(Pixel coordinate grounding data)
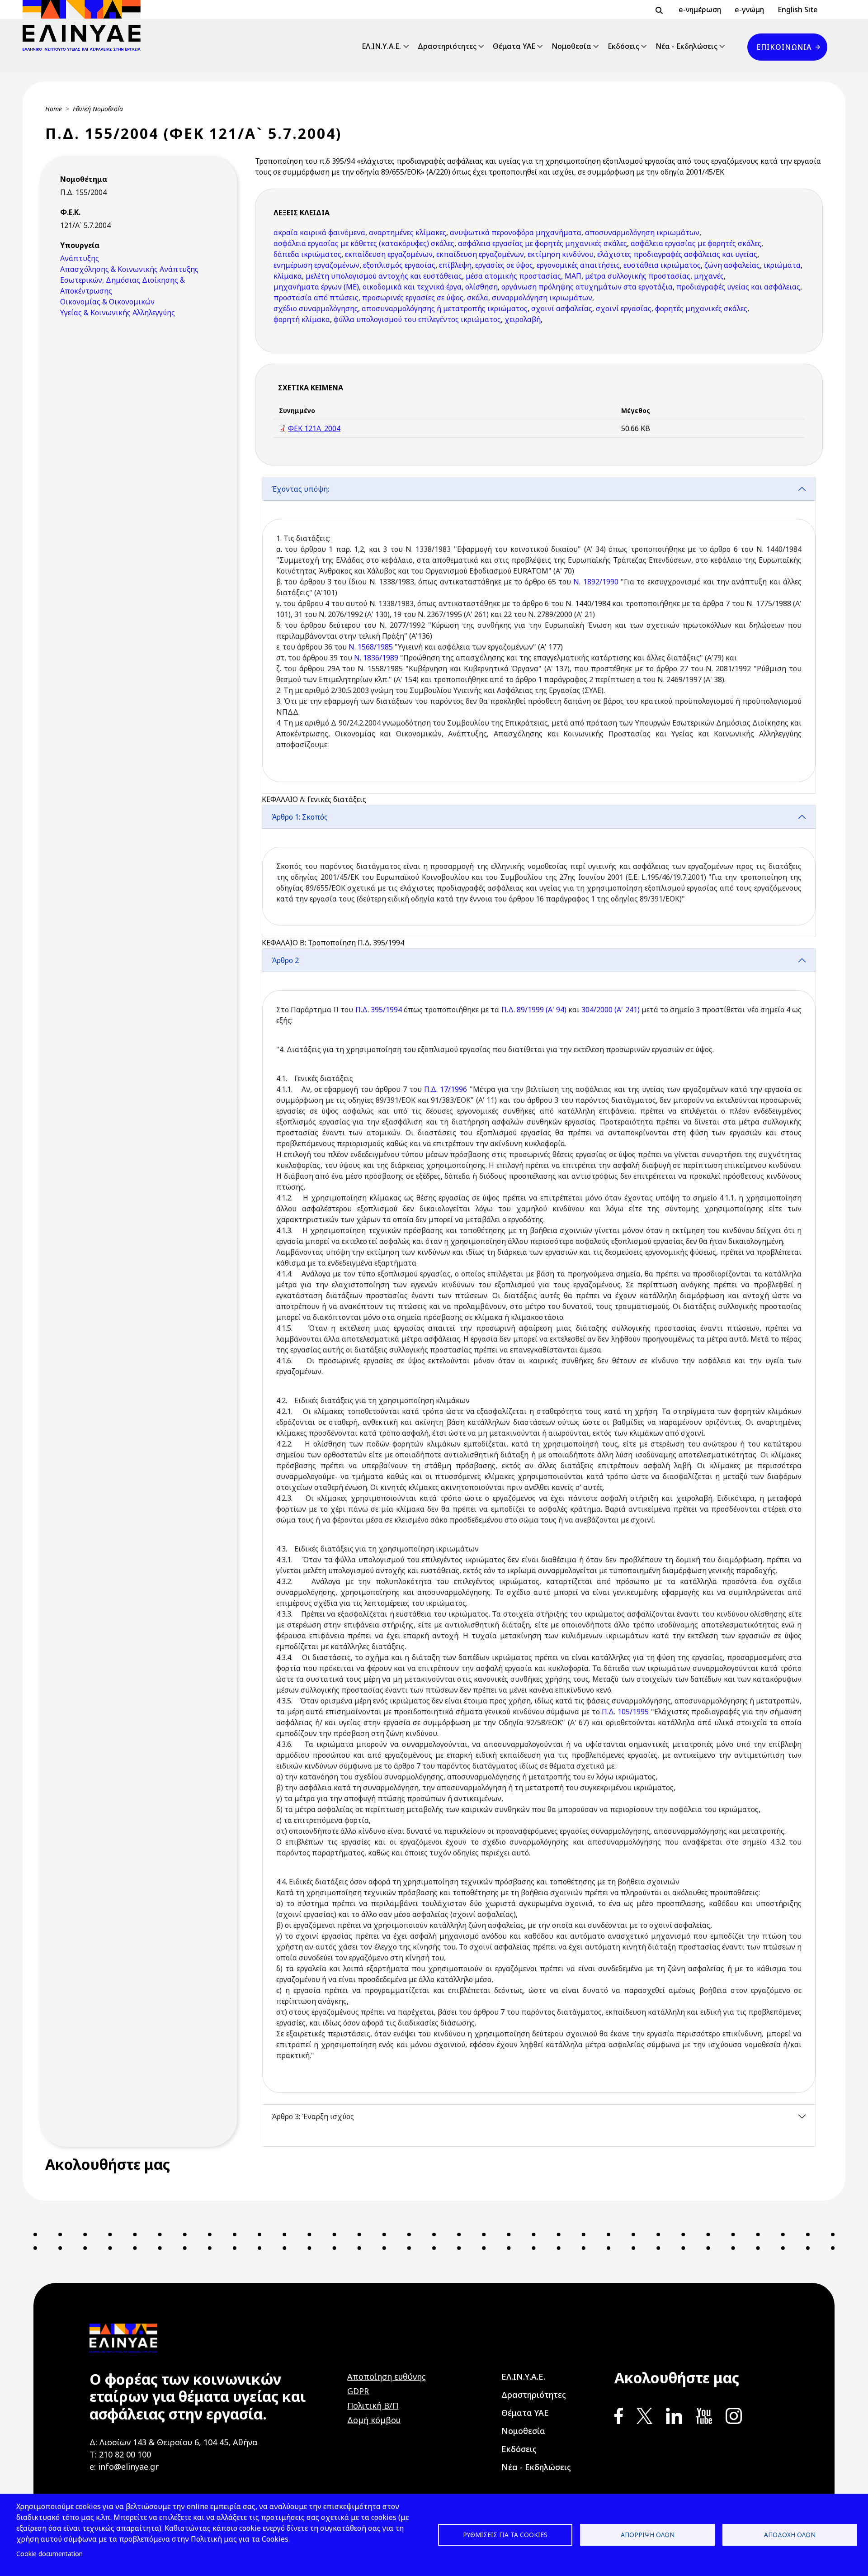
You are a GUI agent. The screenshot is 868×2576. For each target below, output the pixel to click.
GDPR (358, 2391)
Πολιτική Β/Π (372, 2405)
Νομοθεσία (571, 46)
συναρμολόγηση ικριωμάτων (542, 298)
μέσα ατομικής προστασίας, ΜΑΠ (523, 276)
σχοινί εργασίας (623, 308)
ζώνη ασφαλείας (732, 265)
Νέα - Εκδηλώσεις (686, 46)
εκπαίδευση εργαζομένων (389, 254)
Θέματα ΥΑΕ (514, 46)
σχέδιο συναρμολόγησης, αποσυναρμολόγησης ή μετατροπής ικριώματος (401, 308)
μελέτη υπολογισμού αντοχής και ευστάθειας (384, 276)
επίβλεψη (455, 265)
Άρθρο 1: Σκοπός (299, 817)
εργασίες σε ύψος (504, 265)
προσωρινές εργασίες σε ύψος (412, 298)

### Task requirements:
Would you copy, unchanged, the stretch of the records above that begins at the line containing "Νέα - Εκδηλώσεις (686, 46)" and ends at the line containing "εργασίες σε ύψος (504, 265)", and only that?

### Response box:
Νέα - Εκδηλώσεις (686, 46)
εκπαίδευση εργαζομένων (389, 254)
Θέματα ΥΑΕ (514, 46)
σχέδιο συναρμολόγησης, αποσυναρμολόγησης ή μετατροπής ικριώματος (401, 308)
μελέτη υπολογισμού αντοχής και ευστάθειας (384, 276)
επίβλεψη (455, 265)
Άρθρο 1: Σκοπός (299, 817)
εργασίες σε ύψος (504, 265)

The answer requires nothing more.